> What you have to do: Please rewrite the items below with "GUI agent" replaced by "desktop agent" throughout, keeping all other text unchanged.

> Exercise inputs:
····················

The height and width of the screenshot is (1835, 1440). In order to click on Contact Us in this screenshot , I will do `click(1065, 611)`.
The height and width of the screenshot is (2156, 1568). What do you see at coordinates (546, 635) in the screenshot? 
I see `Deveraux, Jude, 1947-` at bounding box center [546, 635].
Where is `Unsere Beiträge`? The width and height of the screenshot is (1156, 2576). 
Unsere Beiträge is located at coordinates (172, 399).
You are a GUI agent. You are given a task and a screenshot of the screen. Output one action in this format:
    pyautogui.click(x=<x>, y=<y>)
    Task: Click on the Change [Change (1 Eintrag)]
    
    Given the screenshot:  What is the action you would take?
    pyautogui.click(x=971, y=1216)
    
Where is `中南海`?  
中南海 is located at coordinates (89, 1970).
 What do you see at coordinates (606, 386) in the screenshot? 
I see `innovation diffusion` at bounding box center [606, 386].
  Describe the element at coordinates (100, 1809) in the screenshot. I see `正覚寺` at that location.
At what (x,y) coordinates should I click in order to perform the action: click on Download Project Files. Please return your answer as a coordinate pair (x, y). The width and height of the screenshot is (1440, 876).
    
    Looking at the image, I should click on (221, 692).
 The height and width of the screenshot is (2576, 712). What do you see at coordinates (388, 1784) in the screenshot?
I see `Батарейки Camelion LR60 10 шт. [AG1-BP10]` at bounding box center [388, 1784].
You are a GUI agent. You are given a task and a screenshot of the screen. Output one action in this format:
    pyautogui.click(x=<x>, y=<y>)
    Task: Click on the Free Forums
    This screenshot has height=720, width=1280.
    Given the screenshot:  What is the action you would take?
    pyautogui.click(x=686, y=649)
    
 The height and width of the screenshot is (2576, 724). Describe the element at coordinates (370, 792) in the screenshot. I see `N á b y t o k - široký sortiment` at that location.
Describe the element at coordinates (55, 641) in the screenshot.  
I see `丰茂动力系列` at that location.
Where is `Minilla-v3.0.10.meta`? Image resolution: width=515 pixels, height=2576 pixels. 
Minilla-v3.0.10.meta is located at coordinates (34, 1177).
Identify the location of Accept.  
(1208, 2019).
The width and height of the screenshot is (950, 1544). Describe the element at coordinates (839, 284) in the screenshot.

····················

> Exercise result:
The height and width of the screenshot is (1835, 1440). In order to click on Contact Us in this screenshot , I will do `click(1065, 611)`.
The height and width of the screenshot is (2156, 1568). What do you see at coordinates (546, 635) in the screenshot? 
I see `Deveraux, Jude, 1947-` at bounding box center [546, 635].
Where is `Unsere Beiträge`? The width and height of the screenshot is (1156, 2576). 
Unsere Beiträge is located at coordinates (172, 399).
You are a desktop agent. You are given a task and a screenshot of the screen. Output one action in this format:
    pyautogui.click(x=<x>, y=<y>)
    Task: Click on the Change [Change (1 Eintrag)]
    
    Given the screenshot:  What is the action you would take?
    pyautogui.click(x=971, y=1216)
    
Where is `中南海`?  
中南海 is located at coordinates (89, 1970).
 What do you see at coordinates (606, 386) in the screenshot? 
I see `innovation diffusion` at bounding box center [606, 386].
  Describe the element at coordinates (100, 1809) in the screenshot. I see `正覚寺` at that location.
At what (x,y) coordinates should I click in order to perform the action: click on Download Project Files. Please return your answer as a coordinate pair (x, y). The width and height of the screenshot is (1440, 876).
    
    Looking at the image, I should click on (221, 692).
 The height and width of the screenshot is (2576, 712). What do you see at coordinates (388, 1784) in the screenshot?
I see `Батарейки Camelion LR60 10 шт. [AG1-BP10]` at bounding box center [388, 1784].
You are a desktop agent. You are given a task and a screenshot of the screen. Output one action in this format:
    pyautogui.click(x=<x>, y=<y>)
    Task: Click on the Free Forums
    This screenshot has height=720, width=1280.
    Given the screenshot:  What is the action you would take?
    pyautogui.click(x=686, y=649)
    
 The height and width of the screenshot is (2576, 724). Describe the element at coordinates (370, 792) in the screenshot. I see `N á b y t o k - široký sortiment` at that location.
Describe the element at coordinates (55, 641) in the screenshot.  
I see `丰茂动力系列` at that location.
Where is `Minilla-v3.0.10.meta`? Image resolution: width=515 pixels, height=2576 pixels. 
Minilla-v3.0.10.meta is located at coordinates (34, 1177).
Identify the location of Accept.  
(1208, 2019).
The width and height of the screenshot is (950, 1544). Describe the element at coordinates (839, 284) in the screenshot.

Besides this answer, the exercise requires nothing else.